Premium Chessgames Member
  Tabanus: Yes, in 1871 there are two brothers in 19 Denmark St., Lambeth:

George Lewis Deacon, Head, Unmarried, 50, Interest on Shares & Annuity
Edward E Deacon, Brother, Unmarried, 43, Interest on Shares & Annuity

Premium Chessgames Member
  Tabanus: George died in 1883 (Lambeth), and Edward died 4 Feb 1885 (late of 235 Shakespeare-road Brixton, formerly of 19 Denmark Street). A family tree also has a sister Caroline Sophia Deacon b. 1820 d. 1882 in Rotherham, Yorkshire West Riding.
Premium Chessgames Member
  Tabanus: Probably the parents (& the family tree also says so):

There is a marriage in St George, Bloomsbury, Camden, 25 May 1815 between Lewis George Isaacs and Sarah Sophia Deacon.

Premium Chessgames Member
  Tabanus: Hmm, and the family tree also says they married <again> "29 Jun 1826 in the Great Synagogue London.
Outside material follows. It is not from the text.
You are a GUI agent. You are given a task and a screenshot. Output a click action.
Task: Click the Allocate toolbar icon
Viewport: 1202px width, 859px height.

Lewis and Sophia were married in a church in 1815 and later married in a synagogue. As a non Jew in those days Sarah wouldnt have been able to marry Lewis in a synagogue but by 1826 she had obviously converted to the Jewish religion."
Premium Chessgames Member
  Tabanus: Parish of St Ann, Blackfriars, London, extract from the register book of marriages: Thomas Rogers, widower, and Sarah Sophia Isaacs, widow, married 4 March 1837. Which explains "Sarah S Rogers" in 1861 census. Thomas is a Boot Maker in St Martin in The Fields in 1841. He died in 1845.